What COLA Cloud is
The TTB's Public COLA Registry is the federal database of every alcoholic beverage label approved for sale in the United States. It's the largest, most granular source of structured information on the US alcohol industry — 2.9 million records going back to 2005, with roughly 2,500 new approvals every week.
It's also a 1990s-era government website. Search is brutally slow. Bulk export doesn't exist. Label images are buried behind multiple clicks. There's no API. Anyone who wants to actually use this data ends up writing their own scraper and starting over.
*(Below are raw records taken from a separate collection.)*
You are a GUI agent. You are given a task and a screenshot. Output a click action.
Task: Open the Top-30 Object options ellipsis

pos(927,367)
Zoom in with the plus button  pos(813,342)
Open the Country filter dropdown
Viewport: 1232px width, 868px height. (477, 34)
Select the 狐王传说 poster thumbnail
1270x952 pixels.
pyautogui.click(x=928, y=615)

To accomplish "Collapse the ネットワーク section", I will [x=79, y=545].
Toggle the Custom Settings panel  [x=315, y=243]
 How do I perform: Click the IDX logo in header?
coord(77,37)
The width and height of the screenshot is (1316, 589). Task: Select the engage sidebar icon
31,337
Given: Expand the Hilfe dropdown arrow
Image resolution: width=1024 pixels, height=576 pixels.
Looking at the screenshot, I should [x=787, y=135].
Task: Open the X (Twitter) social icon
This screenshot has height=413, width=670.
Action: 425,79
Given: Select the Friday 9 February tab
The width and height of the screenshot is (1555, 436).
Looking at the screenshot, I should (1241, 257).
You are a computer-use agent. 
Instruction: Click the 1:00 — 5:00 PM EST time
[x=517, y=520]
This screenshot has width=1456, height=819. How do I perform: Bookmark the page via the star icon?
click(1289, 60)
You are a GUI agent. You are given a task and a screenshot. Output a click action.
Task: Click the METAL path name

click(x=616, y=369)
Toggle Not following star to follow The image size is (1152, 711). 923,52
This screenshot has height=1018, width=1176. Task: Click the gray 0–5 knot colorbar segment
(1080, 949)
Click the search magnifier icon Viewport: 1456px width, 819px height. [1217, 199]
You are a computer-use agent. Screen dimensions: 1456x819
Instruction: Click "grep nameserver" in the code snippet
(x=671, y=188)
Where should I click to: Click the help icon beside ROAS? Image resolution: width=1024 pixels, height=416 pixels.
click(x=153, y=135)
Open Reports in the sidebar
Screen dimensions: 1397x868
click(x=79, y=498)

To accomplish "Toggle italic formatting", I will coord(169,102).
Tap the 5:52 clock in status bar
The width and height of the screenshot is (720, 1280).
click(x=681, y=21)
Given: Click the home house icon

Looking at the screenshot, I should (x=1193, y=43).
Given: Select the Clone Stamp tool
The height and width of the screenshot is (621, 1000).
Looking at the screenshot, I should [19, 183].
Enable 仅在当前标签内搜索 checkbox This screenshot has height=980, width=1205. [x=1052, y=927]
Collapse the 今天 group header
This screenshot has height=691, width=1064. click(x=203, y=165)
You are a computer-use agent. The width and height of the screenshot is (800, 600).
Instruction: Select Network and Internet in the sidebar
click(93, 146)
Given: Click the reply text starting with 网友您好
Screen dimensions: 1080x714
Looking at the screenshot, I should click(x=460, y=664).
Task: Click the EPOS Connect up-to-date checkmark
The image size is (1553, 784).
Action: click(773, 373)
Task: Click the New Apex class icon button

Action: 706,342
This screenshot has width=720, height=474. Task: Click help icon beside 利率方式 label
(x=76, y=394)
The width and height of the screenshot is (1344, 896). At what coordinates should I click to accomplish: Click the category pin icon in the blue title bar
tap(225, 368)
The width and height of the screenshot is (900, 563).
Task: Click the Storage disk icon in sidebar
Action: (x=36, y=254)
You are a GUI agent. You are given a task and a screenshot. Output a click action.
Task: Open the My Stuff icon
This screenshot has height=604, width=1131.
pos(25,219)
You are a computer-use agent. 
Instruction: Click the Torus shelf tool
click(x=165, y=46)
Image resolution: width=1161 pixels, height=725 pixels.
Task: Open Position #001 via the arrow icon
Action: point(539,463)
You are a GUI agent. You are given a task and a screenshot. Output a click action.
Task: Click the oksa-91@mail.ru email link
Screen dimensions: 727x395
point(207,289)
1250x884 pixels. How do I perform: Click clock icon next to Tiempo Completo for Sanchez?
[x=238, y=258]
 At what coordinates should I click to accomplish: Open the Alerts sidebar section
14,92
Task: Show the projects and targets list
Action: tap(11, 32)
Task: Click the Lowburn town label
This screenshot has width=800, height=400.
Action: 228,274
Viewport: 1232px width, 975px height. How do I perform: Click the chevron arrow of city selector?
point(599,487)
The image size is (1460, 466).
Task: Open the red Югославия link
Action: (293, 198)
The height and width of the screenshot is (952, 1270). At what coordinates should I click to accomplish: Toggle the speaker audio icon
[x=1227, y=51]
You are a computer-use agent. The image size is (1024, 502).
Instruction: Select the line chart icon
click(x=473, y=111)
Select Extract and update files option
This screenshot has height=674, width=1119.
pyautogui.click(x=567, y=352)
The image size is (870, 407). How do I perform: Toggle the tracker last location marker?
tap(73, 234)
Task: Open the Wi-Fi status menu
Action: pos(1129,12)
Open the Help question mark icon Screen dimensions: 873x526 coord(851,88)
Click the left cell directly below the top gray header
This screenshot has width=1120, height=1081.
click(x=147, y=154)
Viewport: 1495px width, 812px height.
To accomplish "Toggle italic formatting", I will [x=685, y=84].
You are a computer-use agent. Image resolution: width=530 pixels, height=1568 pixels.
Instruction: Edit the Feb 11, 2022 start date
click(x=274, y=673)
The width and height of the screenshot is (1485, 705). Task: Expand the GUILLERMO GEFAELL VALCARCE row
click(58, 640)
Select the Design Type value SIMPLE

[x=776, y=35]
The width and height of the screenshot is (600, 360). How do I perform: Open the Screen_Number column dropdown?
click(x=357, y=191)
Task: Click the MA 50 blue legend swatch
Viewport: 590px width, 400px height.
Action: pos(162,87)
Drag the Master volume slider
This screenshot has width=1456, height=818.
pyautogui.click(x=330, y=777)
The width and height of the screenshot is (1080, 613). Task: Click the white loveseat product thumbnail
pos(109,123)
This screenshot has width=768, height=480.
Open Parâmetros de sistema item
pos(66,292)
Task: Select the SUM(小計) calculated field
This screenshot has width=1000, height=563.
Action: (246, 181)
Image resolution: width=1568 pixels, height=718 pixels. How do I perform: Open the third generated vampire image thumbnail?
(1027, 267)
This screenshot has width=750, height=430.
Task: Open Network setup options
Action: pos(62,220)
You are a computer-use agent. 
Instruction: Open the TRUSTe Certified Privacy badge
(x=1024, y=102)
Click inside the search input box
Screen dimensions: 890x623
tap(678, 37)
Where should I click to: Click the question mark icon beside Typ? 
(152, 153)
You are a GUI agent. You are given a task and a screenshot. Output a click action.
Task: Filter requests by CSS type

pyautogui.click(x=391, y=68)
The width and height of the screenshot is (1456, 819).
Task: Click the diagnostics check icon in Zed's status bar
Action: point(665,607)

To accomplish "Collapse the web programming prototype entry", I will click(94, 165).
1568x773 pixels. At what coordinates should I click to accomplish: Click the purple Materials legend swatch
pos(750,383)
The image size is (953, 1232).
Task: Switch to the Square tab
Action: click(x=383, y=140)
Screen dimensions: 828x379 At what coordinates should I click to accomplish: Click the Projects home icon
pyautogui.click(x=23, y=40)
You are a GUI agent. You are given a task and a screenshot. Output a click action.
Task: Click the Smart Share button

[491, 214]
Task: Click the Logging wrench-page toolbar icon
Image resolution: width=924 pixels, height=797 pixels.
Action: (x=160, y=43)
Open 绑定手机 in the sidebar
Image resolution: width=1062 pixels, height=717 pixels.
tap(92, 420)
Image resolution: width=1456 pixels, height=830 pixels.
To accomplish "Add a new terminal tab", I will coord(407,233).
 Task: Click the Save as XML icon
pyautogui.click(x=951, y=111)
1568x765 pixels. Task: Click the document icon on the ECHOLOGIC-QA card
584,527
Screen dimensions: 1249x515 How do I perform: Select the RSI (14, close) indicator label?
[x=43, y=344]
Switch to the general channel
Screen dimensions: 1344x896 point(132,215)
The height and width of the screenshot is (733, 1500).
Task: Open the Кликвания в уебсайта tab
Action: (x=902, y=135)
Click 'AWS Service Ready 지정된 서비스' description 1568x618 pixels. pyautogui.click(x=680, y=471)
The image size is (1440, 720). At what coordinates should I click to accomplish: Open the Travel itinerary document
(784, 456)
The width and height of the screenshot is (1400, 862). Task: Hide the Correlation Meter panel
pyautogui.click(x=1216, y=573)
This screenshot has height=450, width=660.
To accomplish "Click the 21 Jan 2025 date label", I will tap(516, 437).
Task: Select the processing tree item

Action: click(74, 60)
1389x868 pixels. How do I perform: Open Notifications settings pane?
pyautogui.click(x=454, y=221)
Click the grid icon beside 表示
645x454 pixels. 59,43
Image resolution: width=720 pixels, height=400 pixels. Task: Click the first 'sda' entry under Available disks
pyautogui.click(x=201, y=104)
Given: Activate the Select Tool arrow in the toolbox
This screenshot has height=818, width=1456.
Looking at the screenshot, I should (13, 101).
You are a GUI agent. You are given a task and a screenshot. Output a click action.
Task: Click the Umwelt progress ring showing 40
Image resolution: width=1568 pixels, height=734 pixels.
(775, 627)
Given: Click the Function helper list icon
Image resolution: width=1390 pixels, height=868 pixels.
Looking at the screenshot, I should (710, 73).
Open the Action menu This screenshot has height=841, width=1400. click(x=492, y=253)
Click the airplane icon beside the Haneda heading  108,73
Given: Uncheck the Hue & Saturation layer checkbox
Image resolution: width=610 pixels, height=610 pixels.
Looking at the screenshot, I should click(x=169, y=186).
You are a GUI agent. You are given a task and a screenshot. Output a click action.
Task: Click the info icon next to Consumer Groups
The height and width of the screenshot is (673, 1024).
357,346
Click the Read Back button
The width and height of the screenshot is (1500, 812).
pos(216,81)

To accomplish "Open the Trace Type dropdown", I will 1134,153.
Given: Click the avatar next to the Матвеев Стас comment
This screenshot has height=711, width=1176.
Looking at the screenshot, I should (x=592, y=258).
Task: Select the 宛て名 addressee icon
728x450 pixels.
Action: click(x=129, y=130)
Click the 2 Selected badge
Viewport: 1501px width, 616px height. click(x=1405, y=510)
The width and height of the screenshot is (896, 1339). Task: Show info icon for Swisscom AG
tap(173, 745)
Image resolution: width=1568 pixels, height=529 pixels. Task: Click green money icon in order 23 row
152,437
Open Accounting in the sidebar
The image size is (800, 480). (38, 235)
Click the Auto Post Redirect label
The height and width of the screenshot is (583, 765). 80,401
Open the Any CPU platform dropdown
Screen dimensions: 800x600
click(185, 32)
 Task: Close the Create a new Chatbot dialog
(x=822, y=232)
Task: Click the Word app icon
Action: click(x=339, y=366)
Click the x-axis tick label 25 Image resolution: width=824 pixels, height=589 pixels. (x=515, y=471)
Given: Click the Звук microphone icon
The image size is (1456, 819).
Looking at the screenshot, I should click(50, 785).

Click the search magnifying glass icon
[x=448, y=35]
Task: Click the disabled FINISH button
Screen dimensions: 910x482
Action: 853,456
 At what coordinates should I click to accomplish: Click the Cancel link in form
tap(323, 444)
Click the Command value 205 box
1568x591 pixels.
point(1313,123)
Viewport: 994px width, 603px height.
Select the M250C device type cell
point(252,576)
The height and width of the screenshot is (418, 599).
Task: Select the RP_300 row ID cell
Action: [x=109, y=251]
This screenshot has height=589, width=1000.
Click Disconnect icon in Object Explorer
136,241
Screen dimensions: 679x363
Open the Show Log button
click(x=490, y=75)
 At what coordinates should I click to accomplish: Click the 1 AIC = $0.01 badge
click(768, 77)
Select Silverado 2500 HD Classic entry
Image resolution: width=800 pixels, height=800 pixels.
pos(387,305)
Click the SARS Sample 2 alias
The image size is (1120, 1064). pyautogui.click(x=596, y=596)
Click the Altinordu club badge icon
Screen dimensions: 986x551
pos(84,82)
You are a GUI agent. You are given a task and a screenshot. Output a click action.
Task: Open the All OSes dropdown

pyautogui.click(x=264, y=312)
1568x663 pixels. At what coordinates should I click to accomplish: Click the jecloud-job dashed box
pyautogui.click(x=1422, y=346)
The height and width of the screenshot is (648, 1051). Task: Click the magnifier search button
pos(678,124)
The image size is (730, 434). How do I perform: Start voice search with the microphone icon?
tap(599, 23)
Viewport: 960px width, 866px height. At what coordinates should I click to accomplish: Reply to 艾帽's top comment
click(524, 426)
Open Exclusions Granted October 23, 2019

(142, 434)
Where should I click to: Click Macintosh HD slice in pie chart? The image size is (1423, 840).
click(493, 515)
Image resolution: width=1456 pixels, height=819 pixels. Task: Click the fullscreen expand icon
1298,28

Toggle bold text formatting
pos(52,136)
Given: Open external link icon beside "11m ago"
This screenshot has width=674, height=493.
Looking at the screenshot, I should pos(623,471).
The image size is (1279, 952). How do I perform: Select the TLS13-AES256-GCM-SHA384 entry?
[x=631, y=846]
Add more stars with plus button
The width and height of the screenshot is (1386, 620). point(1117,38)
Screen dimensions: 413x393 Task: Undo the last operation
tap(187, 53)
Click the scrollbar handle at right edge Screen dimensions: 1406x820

COLA Cloud is the version of that data product I wanted to exist. We scrape the registry daily, normalize the records, run every label image through OCR and barcode extraction, apply LLM-powered categorization, and serve it through a clean REST API, SDKs, a CLI, an MCP server, and a Snowflake data share for bulk customers. Alongside the paid product we publish a growing family of free, CC0-licensed datasets at colacloud.us/ttb-data-pulse.
Who's behind it
I'm Jay Sobel, an analytics engineer with several years at Drizly and Gopuff — two of the leading e-commerce companies in alcohol. My work has centered on making messy external datasets usable inside a business, increasingly in service of AI applications.
COLA Cloud represents that work applied to a public dataset: data pipelines, data modeling, and AI-based feature extraction, packaged as a product.